### PROBLEM REQUIREMENTS
Give the count of lines below that include the word "computer", and say nothing else.
════════════════════
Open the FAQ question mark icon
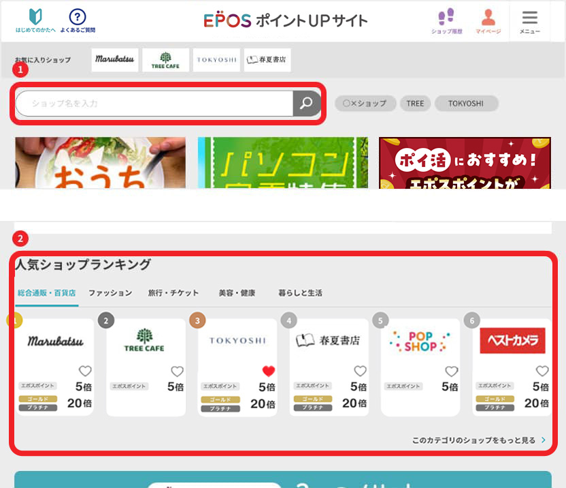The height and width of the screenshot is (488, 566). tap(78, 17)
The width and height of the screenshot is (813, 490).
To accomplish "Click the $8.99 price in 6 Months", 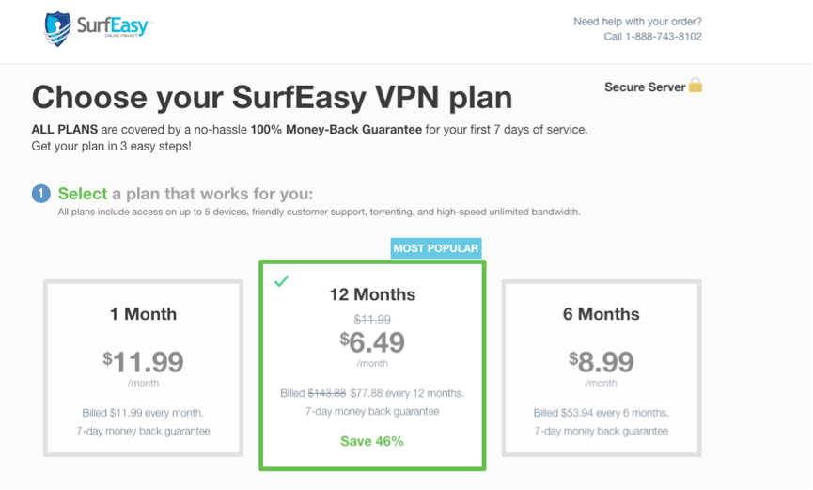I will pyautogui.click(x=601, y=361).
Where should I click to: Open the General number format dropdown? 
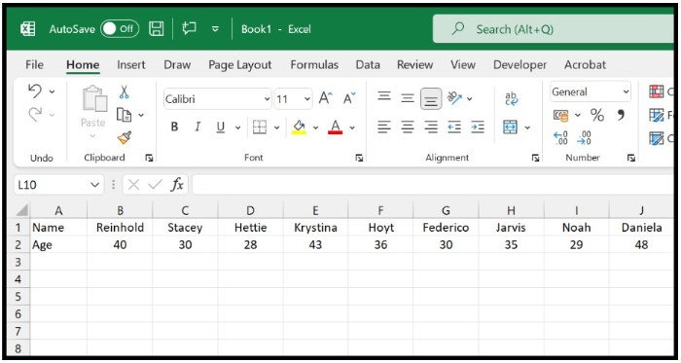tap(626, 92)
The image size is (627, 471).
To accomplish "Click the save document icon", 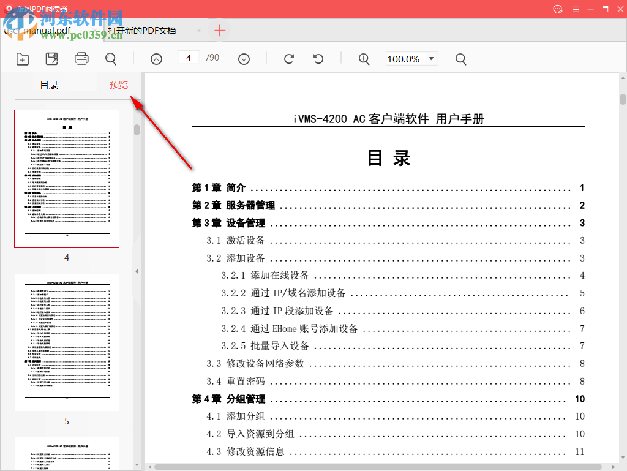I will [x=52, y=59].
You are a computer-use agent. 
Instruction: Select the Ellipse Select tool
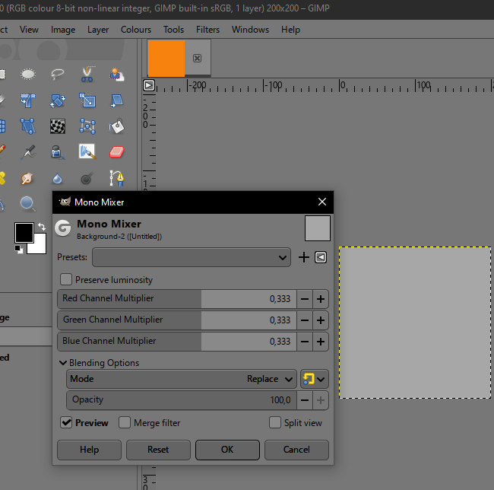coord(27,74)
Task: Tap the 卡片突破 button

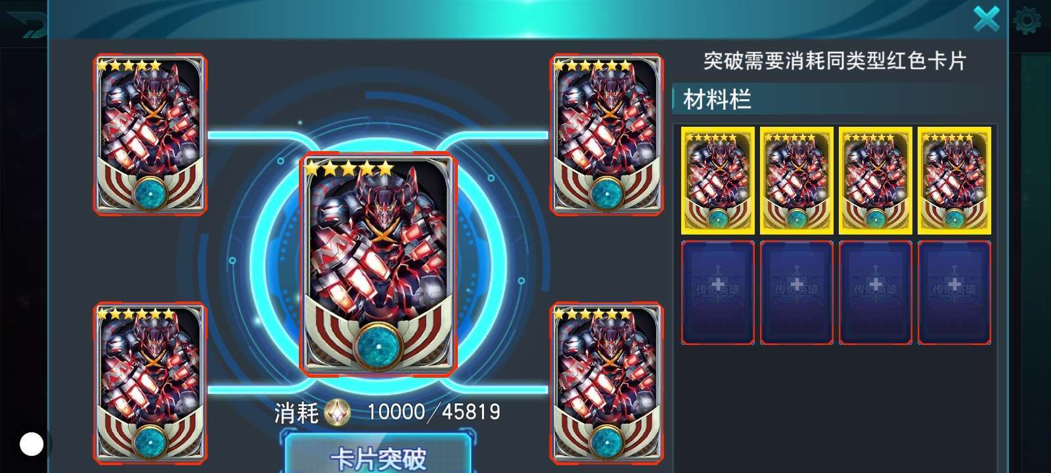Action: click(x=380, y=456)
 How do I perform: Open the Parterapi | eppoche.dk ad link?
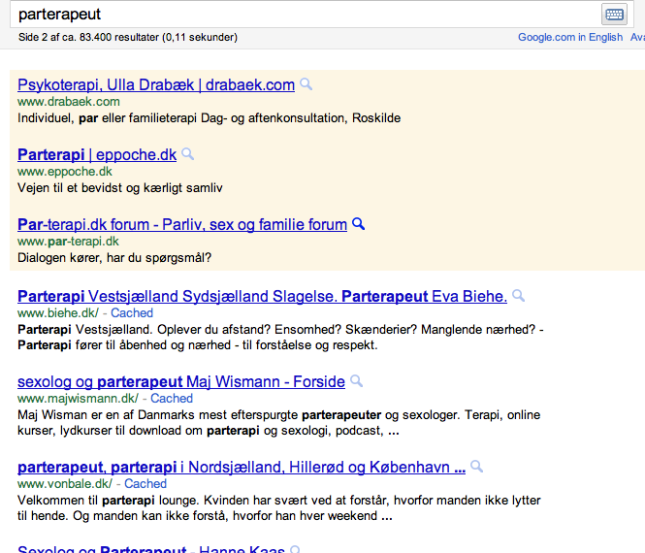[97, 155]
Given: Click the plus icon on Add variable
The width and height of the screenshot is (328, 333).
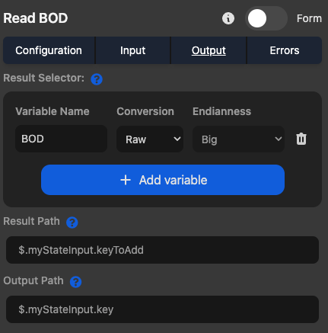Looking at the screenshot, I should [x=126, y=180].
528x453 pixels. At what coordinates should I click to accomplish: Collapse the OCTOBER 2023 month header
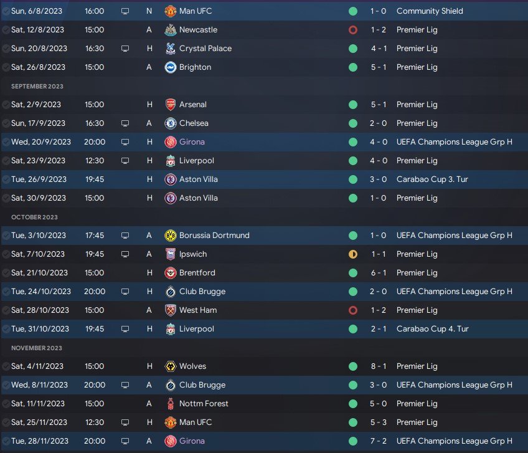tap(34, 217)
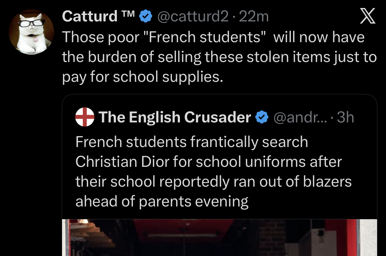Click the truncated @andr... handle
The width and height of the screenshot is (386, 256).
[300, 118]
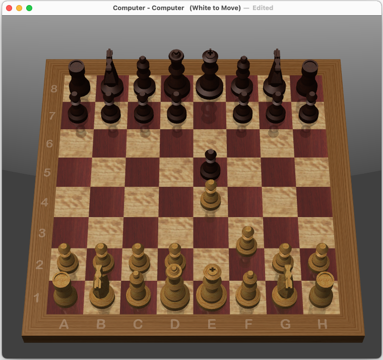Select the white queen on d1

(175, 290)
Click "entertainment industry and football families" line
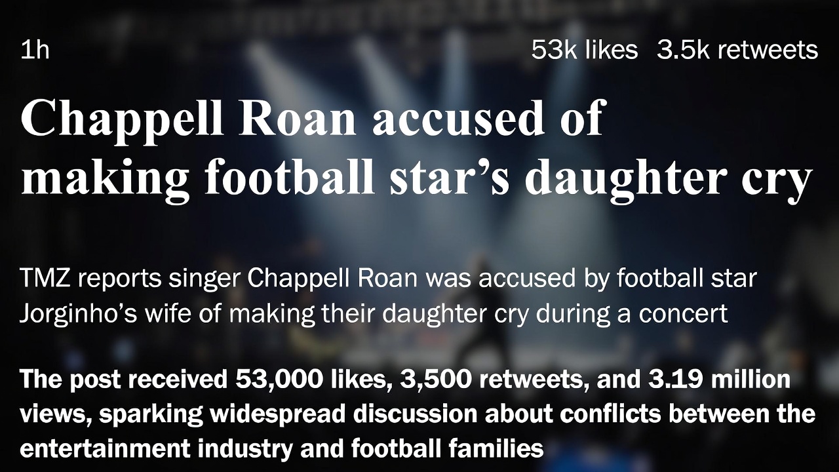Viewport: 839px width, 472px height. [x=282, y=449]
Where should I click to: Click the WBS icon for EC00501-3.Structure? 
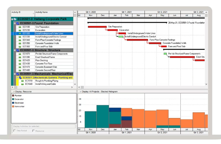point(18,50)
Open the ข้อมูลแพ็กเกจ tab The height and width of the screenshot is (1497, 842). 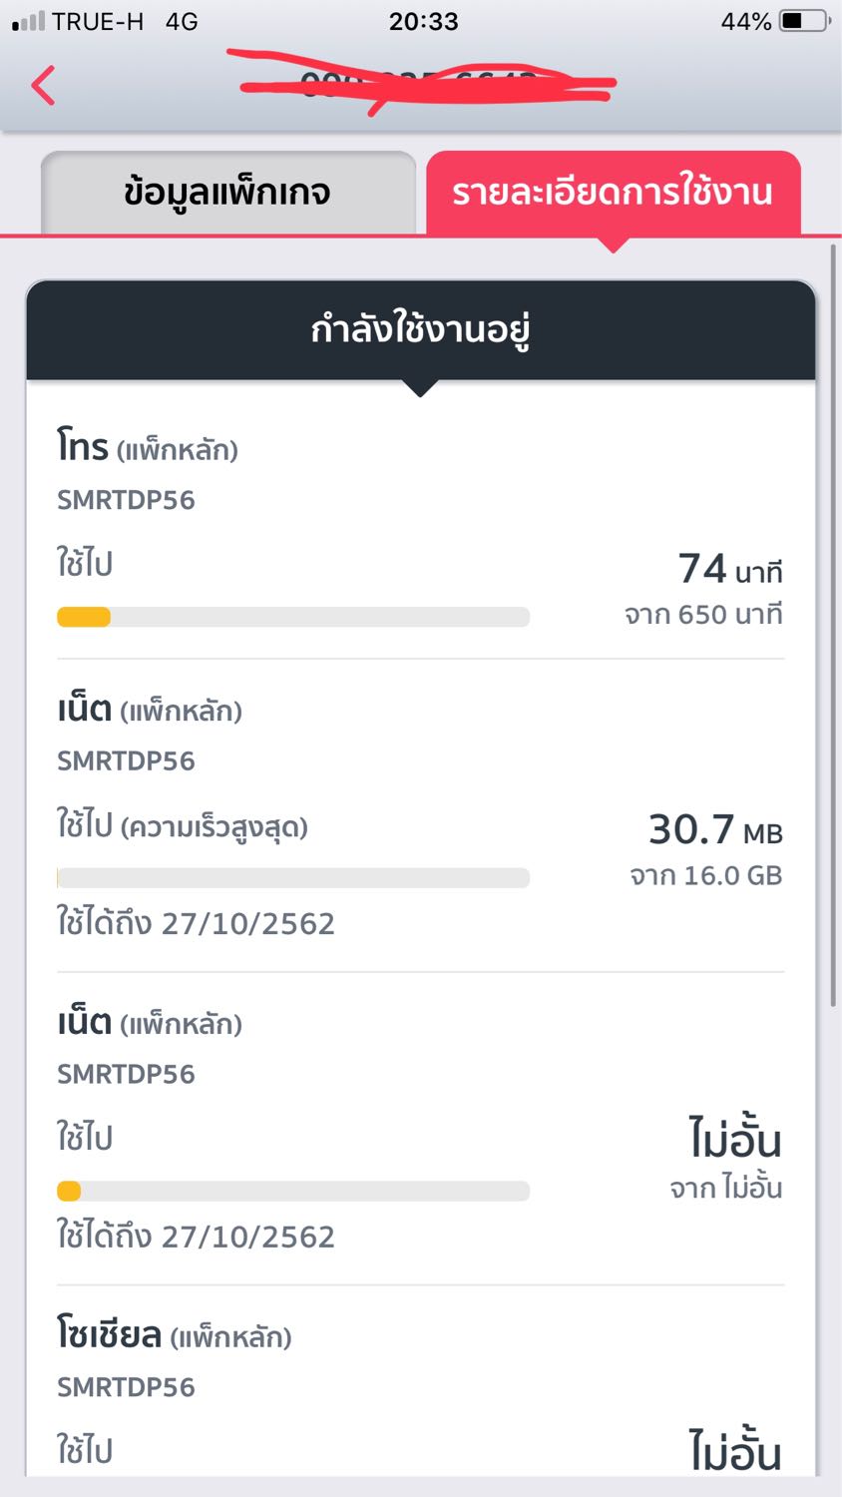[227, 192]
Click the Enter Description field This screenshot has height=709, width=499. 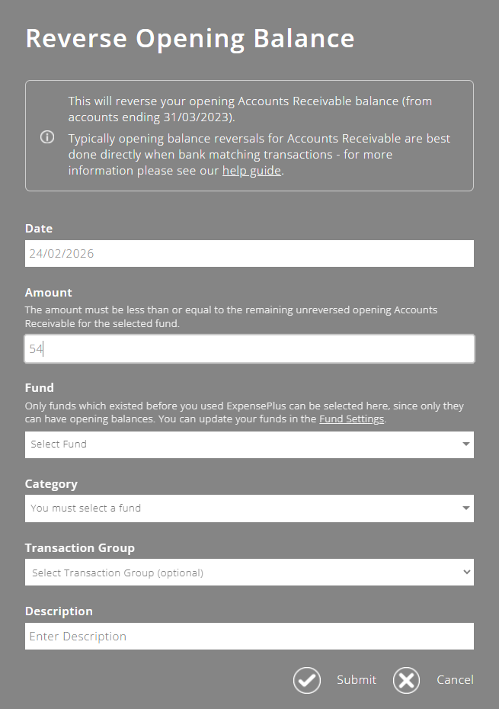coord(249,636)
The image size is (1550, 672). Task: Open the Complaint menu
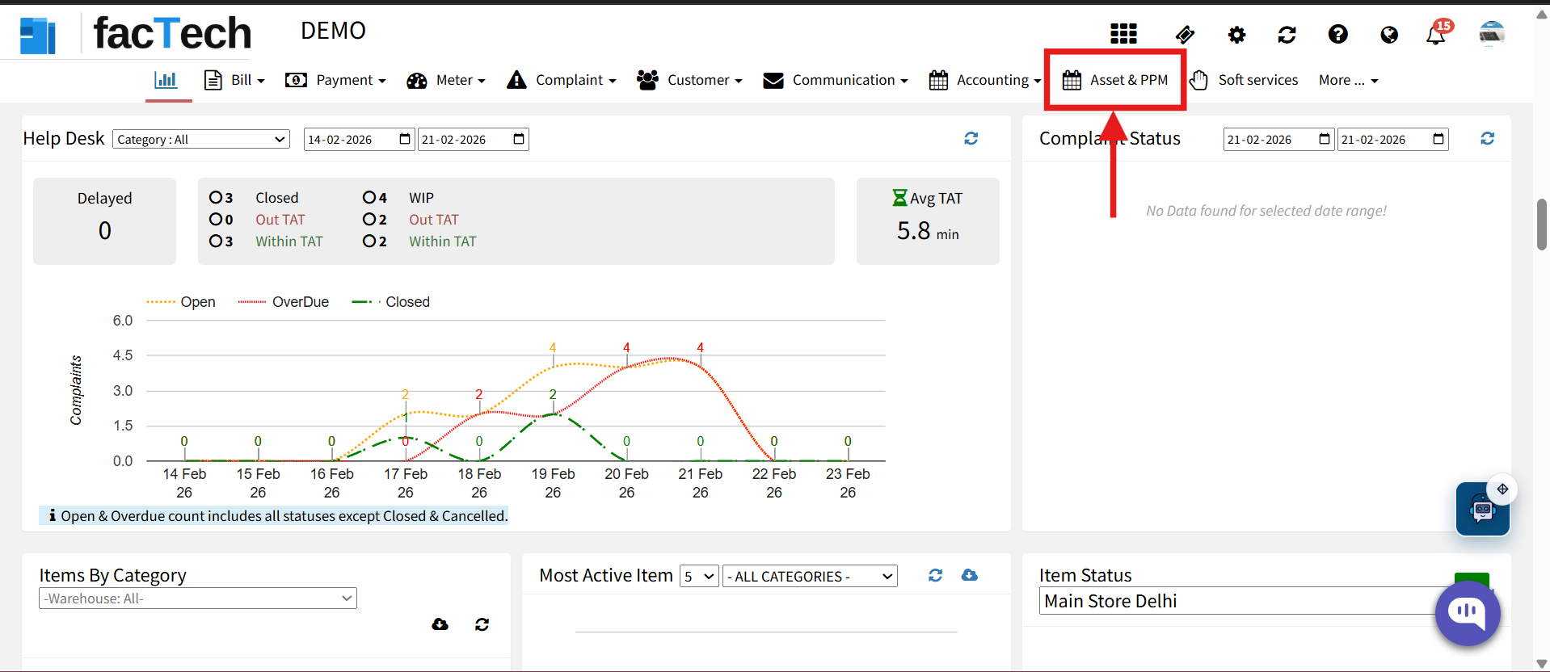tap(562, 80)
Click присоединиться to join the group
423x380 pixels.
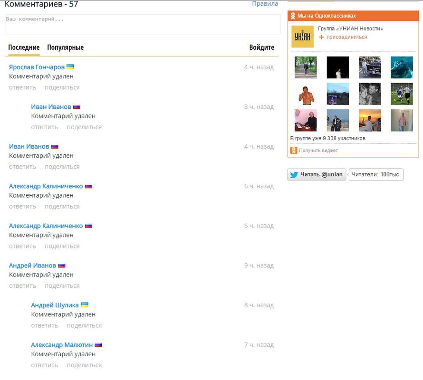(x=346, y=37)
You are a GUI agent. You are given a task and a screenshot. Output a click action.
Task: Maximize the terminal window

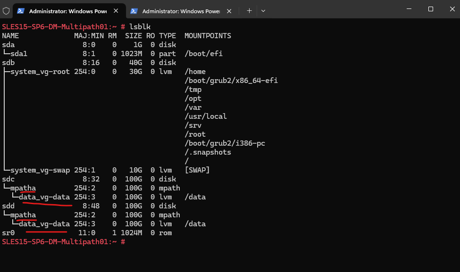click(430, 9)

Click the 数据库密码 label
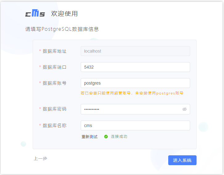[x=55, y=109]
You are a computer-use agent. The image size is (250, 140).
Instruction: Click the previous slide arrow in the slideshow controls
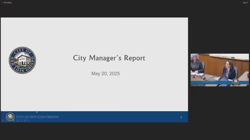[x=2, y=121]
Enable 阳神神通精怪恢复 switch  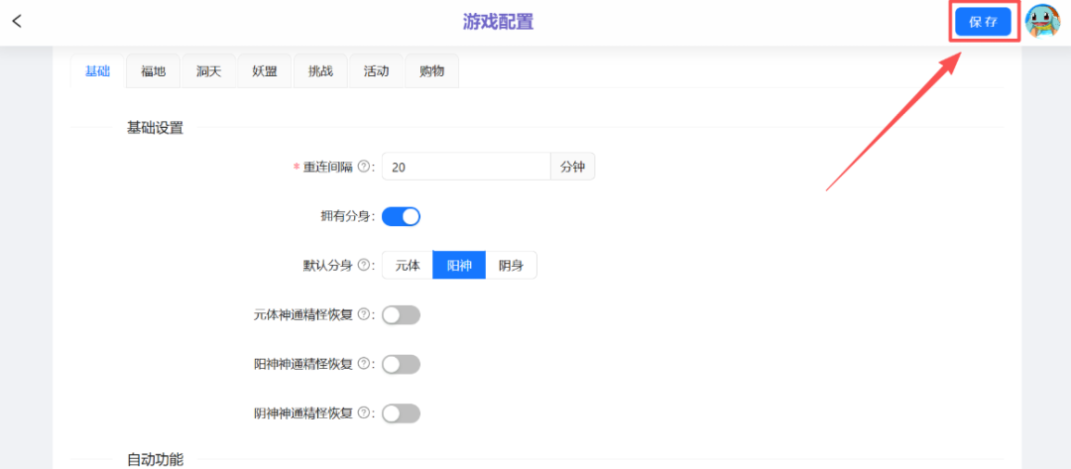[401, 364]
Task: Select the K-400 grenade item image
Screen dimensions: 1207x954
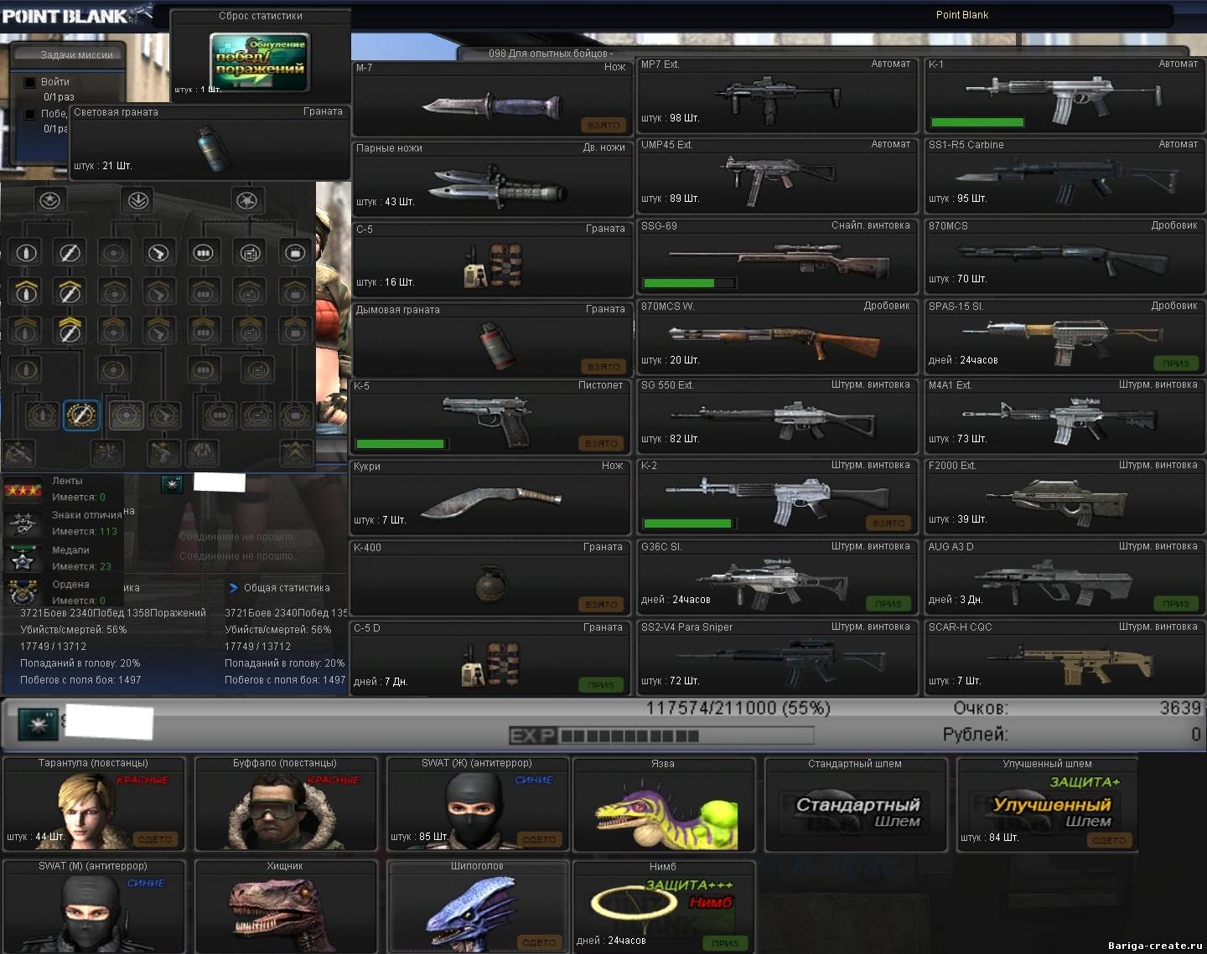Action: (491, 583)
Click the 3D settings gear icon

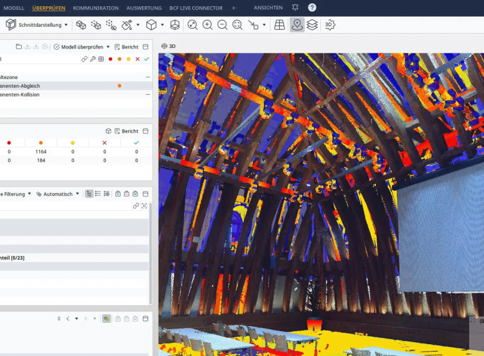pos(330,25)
════════════════════
### OUTPUT FOR THIS TASK
2